» **What is required**:
Could you retype the records below exactly as they appear, skipping any pictures?

::: Source data

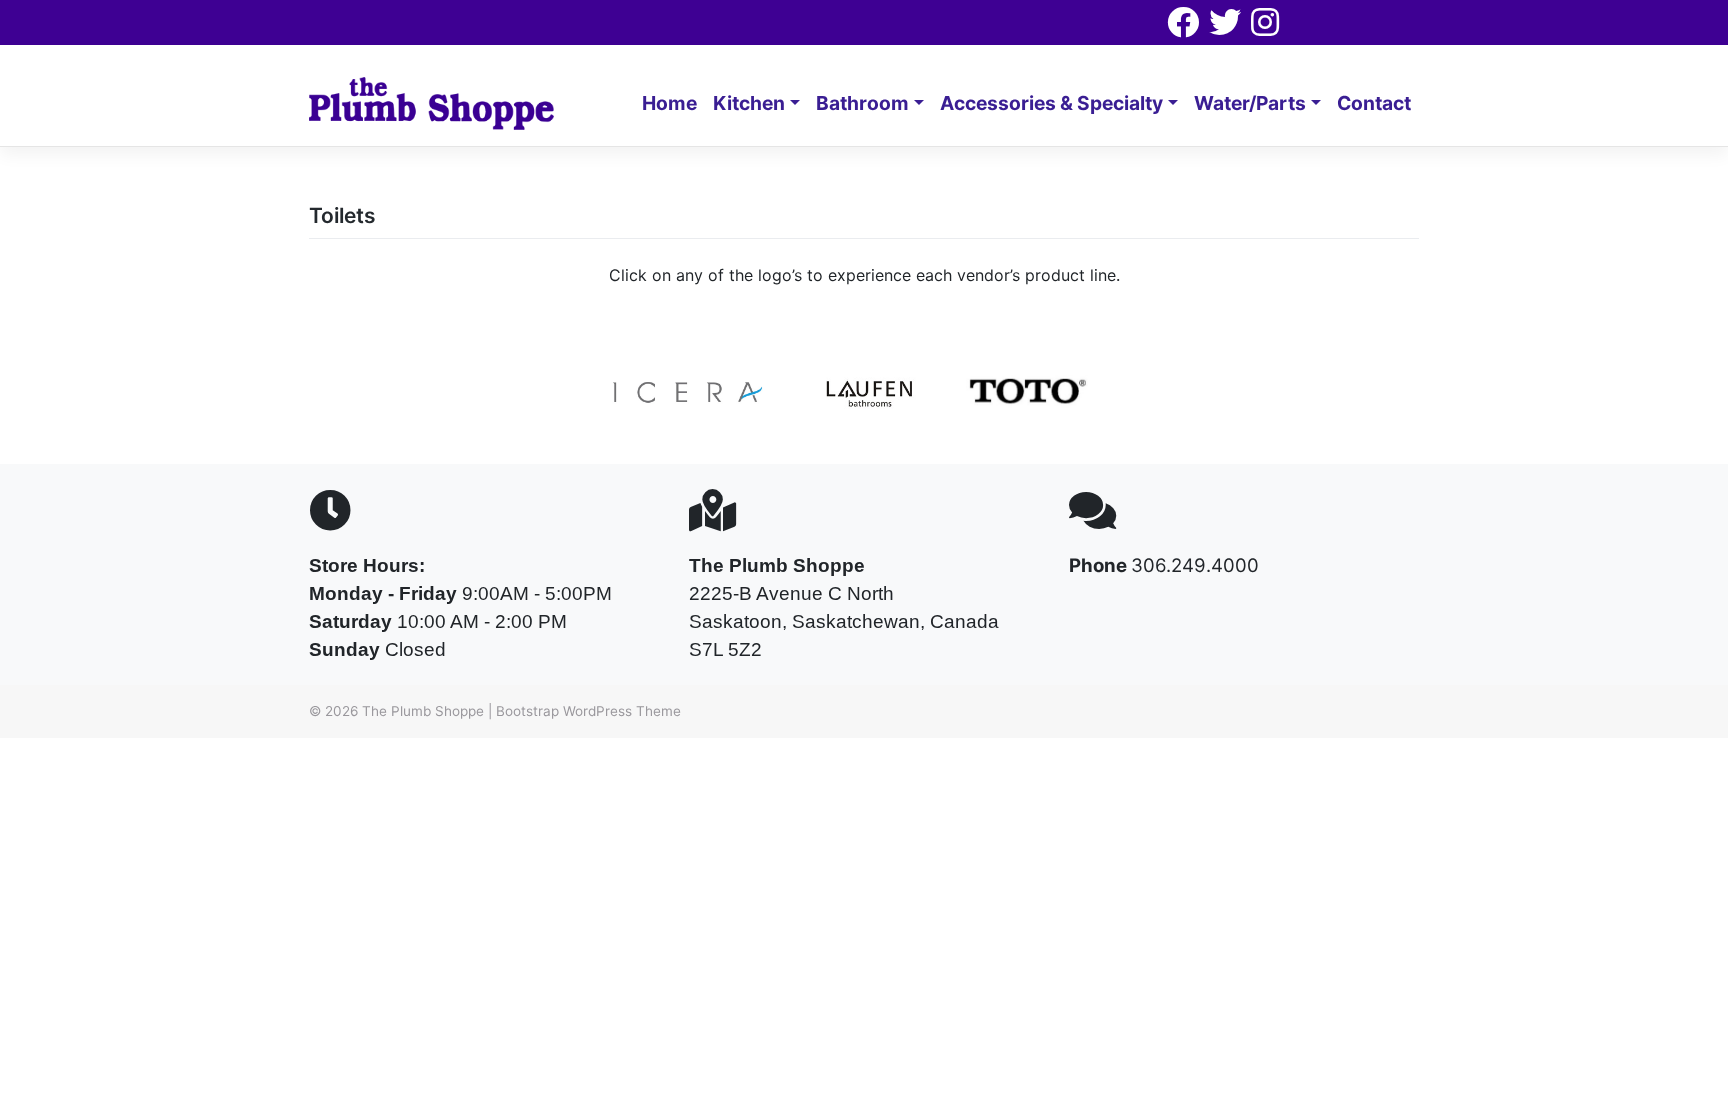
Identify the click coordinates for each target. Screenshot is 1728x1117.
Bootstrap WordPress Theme (588, 711)
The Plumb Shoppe (423, 711)
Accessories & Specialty (1051, 103)
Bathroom (862, 103)
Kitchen (749, 103)
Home (669, 103)
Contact (1374, 103)
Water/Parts (1250, 103)
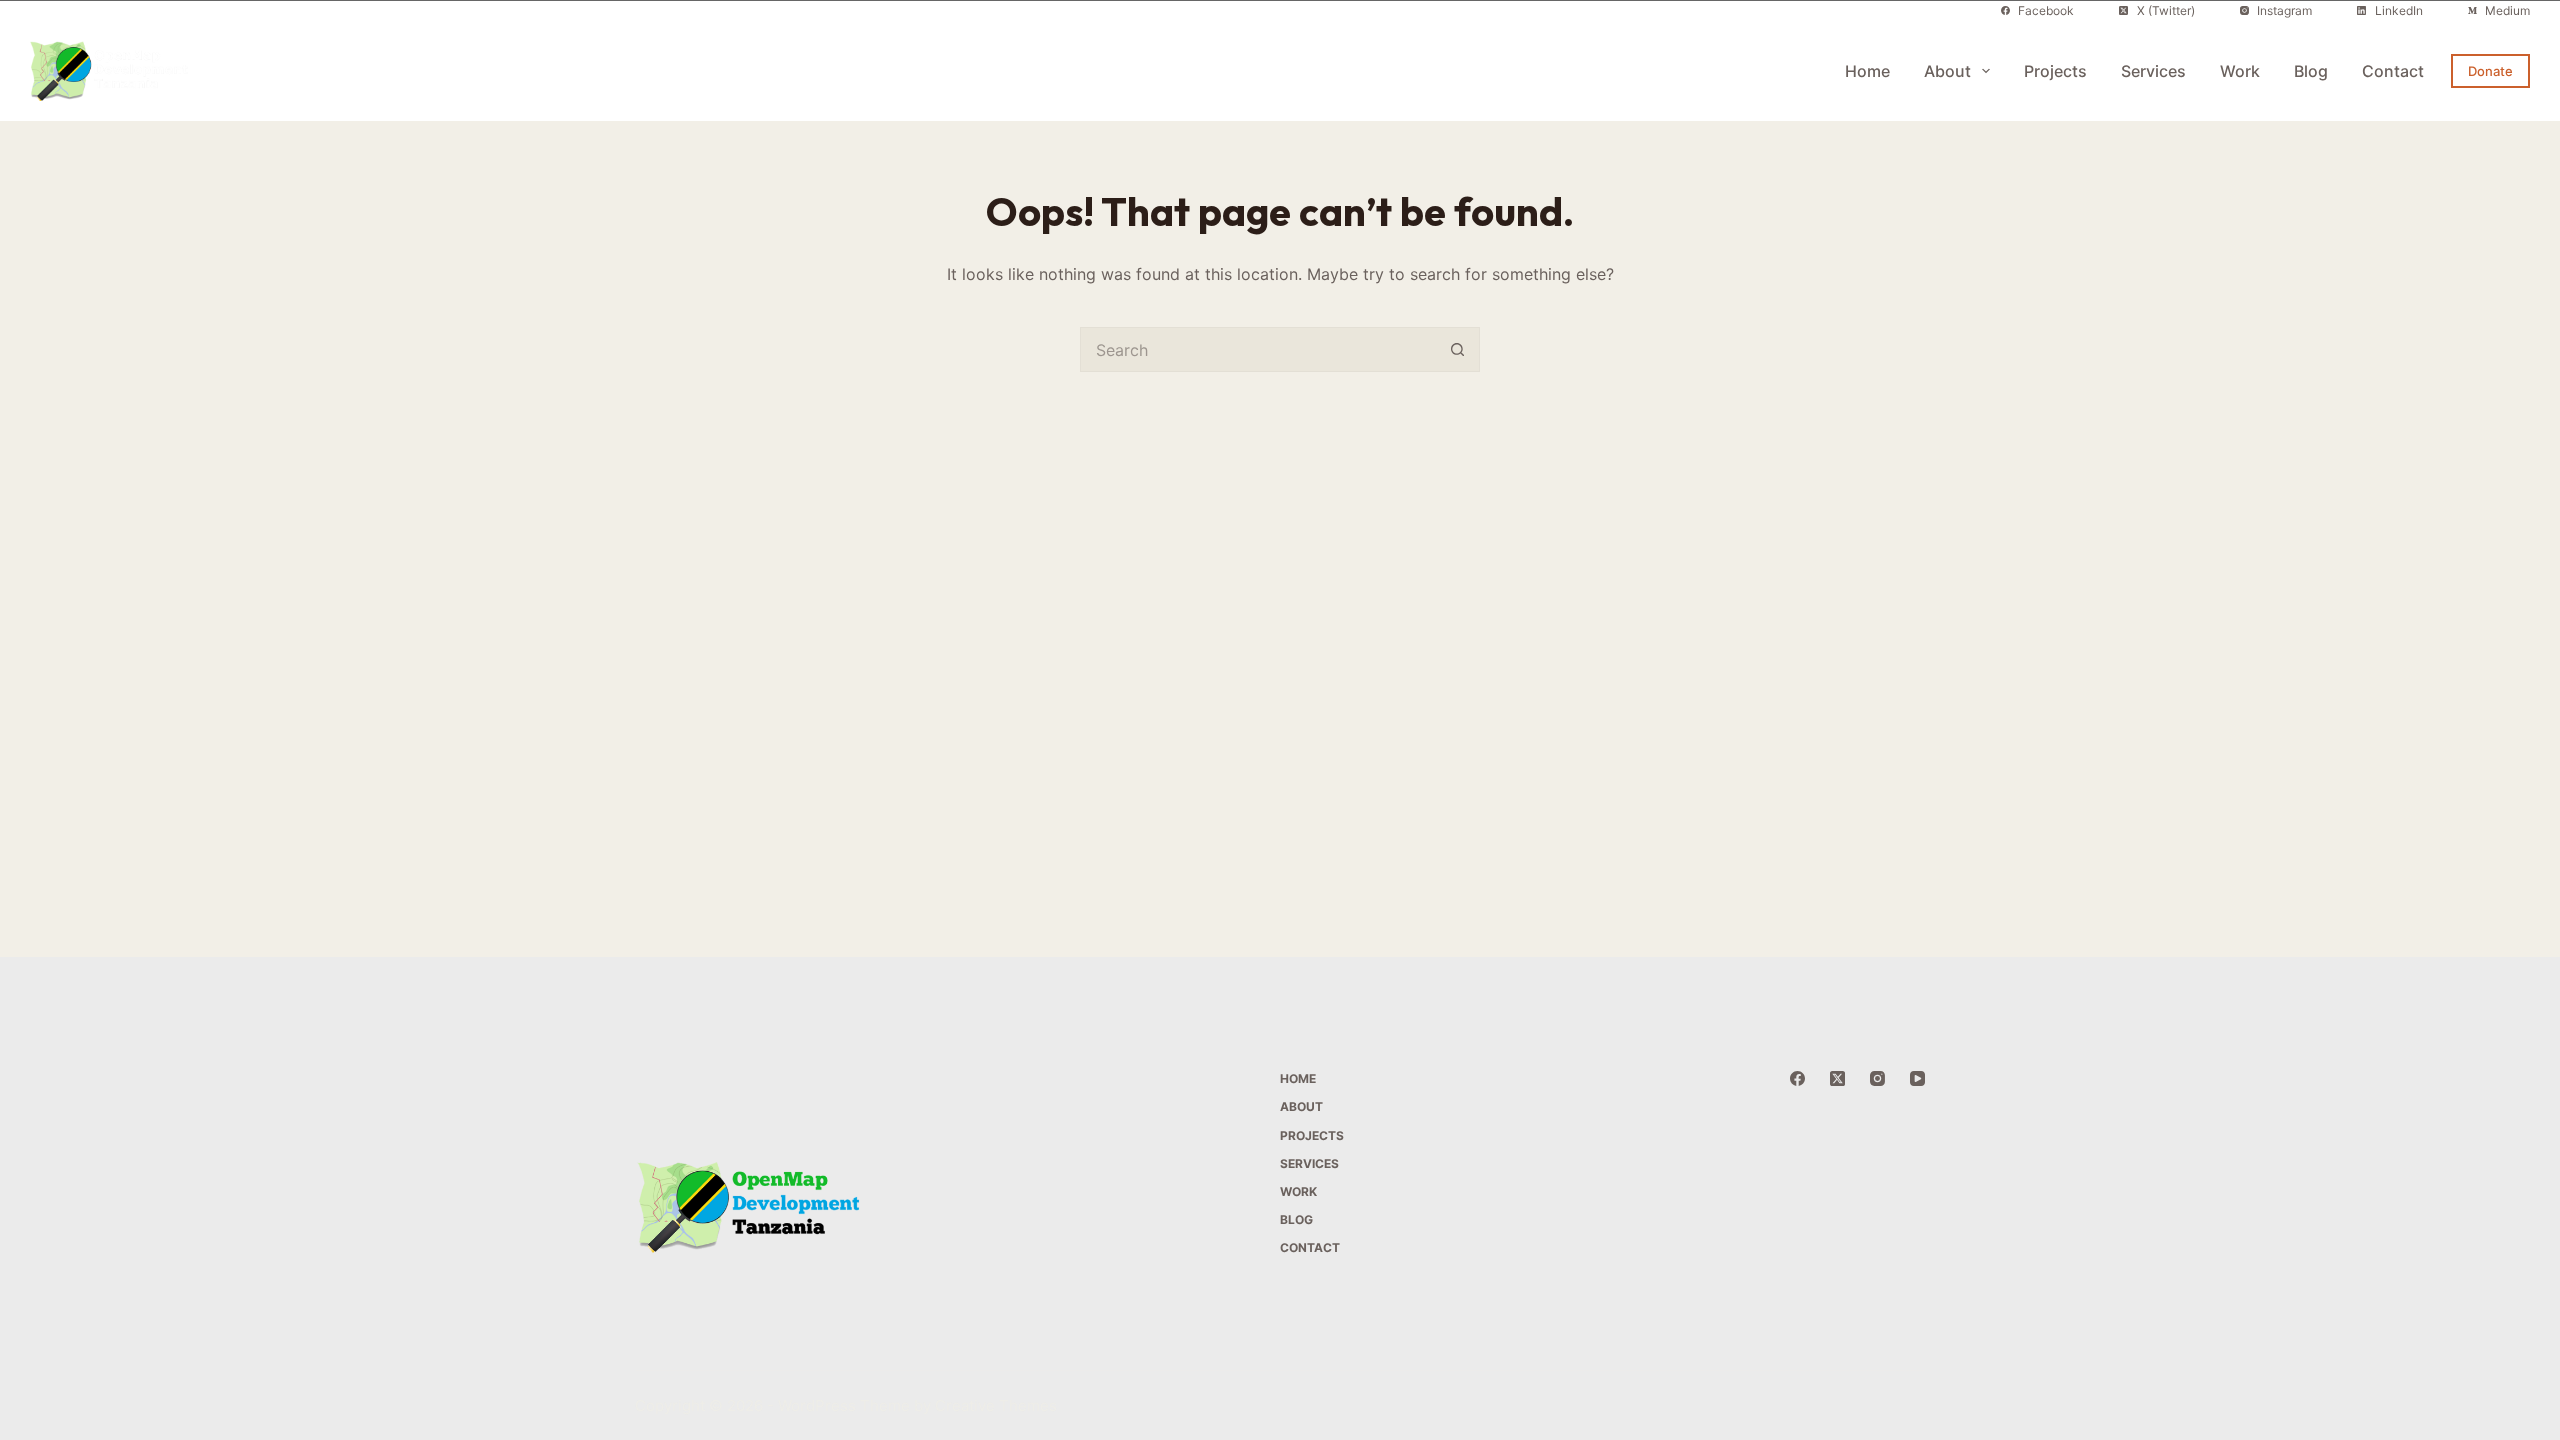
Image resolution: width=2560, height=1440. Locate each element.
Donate (2490, 71)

::::::

» **Exercise result**:
Identify the click coordinates for each target. Screenshot is 1728x1117.
Bootstrap WordPress Theme (588, 711)
The Plumb Shoppe (423, 711)
Accessories & Specialty (1051, 103)
Bathroom (862, 103)
Kitchen (749, 103)
Home (669, 103)
Contact (1374, 103)
Water/Parts (1250, 103)
Image resolution: width=2560, height=1440. Locate each element.
Donate (2490, 71)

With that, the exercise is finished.